Notice the returning client: if your system remembers them, most steps vanish. That is the single biggest win, and it is why self-service rescheduling and saved profiles matter so much.

A worked redesign: 7 steps down to 3

A typical over-built flow looks like this:

  1. Choose a category.
  2. Choose a service.
  3. Choose a staff member.
  4. Choose a date.
  5. Choose a time.
  6. Create an account (email, password).
  7. Confirm.

Here is the same booking in three:

  1. Service — a flat, well-named list; category and service merged.
  2. Time — date and time on one screen; staff optional, defaulting to 'anyone'.
  3. Contact and confirm — name and phone, book as a guest, done.

We removed nothing the client needs. We merged category into service, made staff optional, replaced forced sign-up with guest booking, and collapsed date and time. The lesson from common booking setup mistakes is that most extra steps are habits, not requirements.

A framework for adding or removing a step

Before you add a step, ask:

  • Will we act on this data every time, or is it merely nice to have?
  • Can we collect it later — at check-in, or after the first visit?
  • Can we default it instead of asking (e.g. 'any available stylist')?

Before you remove a step, ask:

  • Does skipping it cause errors we then fix by phone?
  • Does it protect the calendar — like a deposit on a long, high-value service?

If a step fails both 'we act on it every time' and 'skipping it causes rework', cut it.

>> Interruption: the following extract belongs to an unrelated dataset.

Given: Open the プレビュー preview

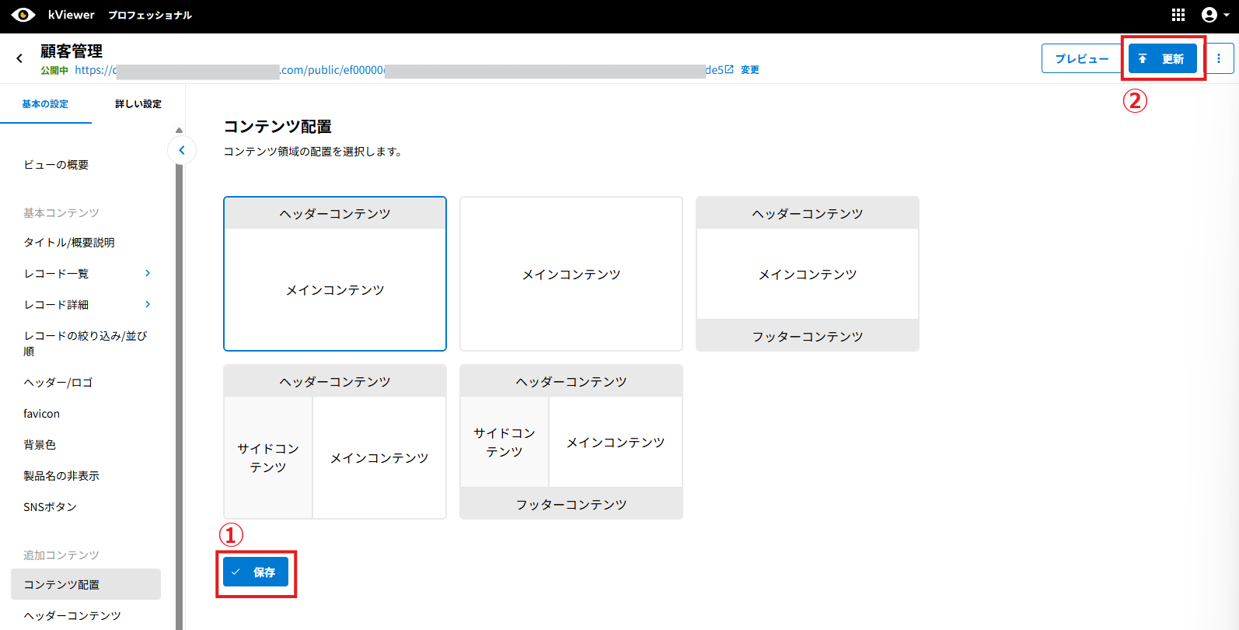Looking at the screenshot, I should [1080, 58].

Sensible rules and buffers can enforce the constraints a form step used to police, and reliable double-booking prevention removes the need to ask 'are you sure?'.

Techniques that shrink any flow

  • Collapse steps that belong together: category plus service, date plus time.
  • Defer optional data: ask for notes or preferences after booking, not during.
  • Show progress so a longer flow still feels finite — a simple 'step 2 of 3'.
  • Don't ask twice: reuse what you already know about a returning client.
  • Default smartly: pre-select the most common choice.

Checklist

  • Can a returning client rebook in one or two taps?
  • Is staff selection optional where it can be?
  • Is guest booking available, with no forced account?
  • Are date and time on one screen?
  • Is every field acted on every time — or can it wait?
  • Does the flow show progress on longer paths?
  • Have you tested the whole thing on a phone, as a real client?

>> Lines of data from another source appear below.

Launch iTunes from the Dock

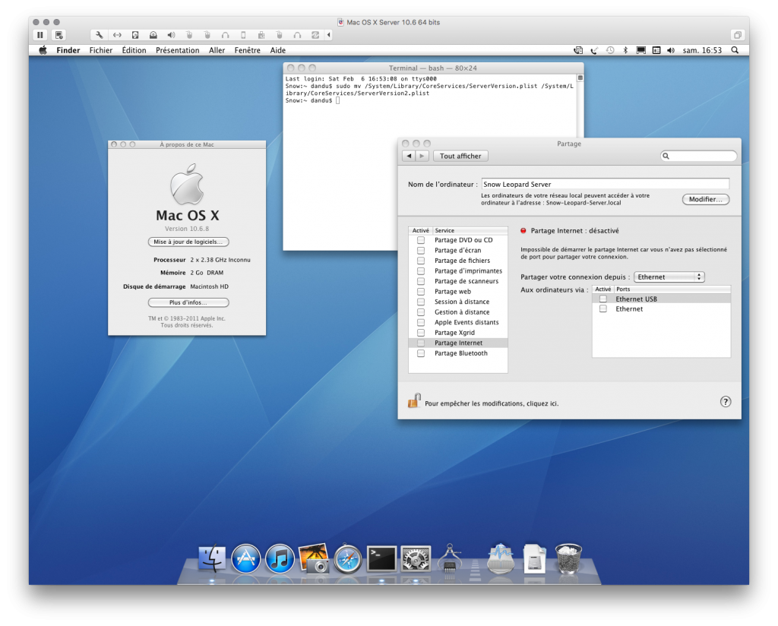click(279, 558)
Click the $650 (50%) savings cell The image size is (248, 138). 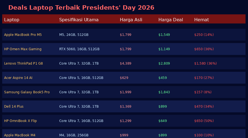(x=204, y=121)
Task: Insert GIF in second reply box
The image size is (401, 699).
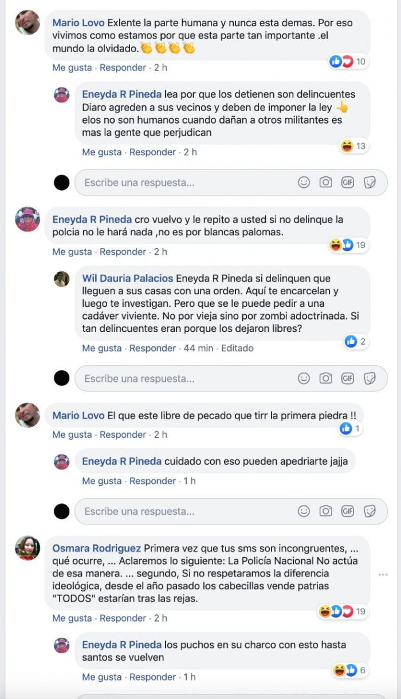Action: click(348, 378)
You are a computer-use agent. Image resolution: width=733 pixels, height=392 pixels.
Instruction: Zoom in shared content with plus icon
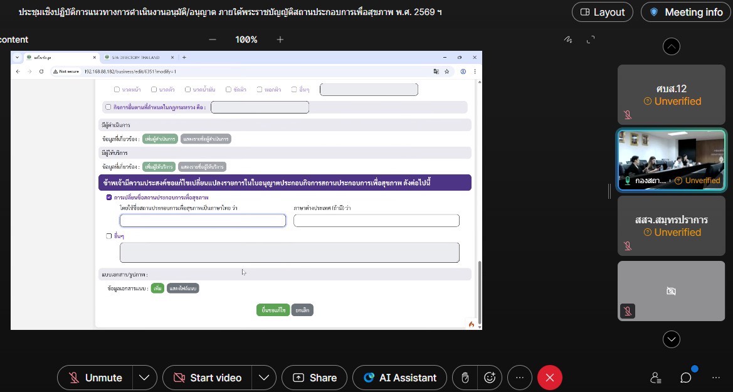coord(280,40)
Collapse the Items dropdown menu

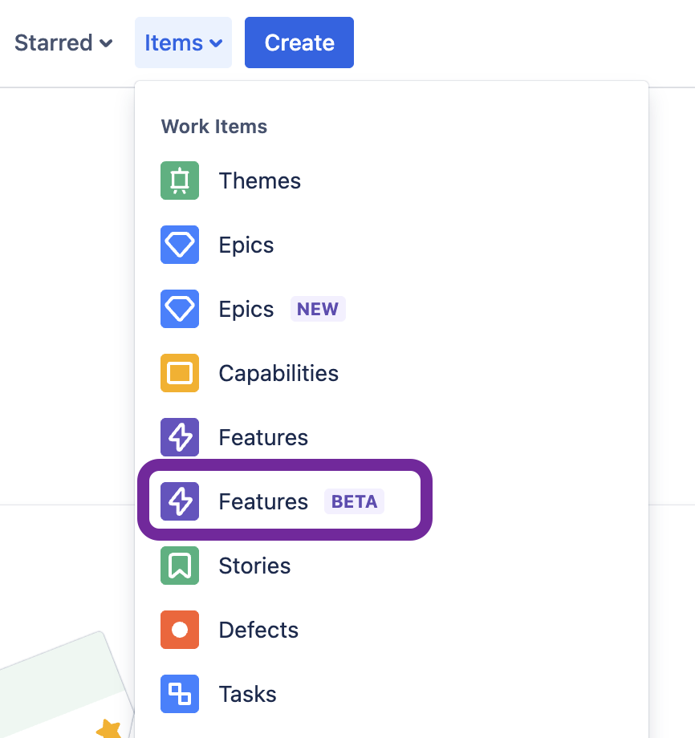tap(183, 43)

Fewer, cleaner steps is one of the clearest ways online booking saves you admin time and quietly lifts conversion. If you are choosing a tool, judging it on flow length belongs in any honest comparison of booking systems.

Our own work at YourSalon Research — the Booking Friction and Accessible Booking projects — kept finding the same thing: the flows that convert are the ones that respect the client's time, and short, accessible flows help the least digital clients most. Disclosure: we build YourSalon, a booking system for European salons, so treat this as an informed but interested view — and test your own flow before you trust anyone's.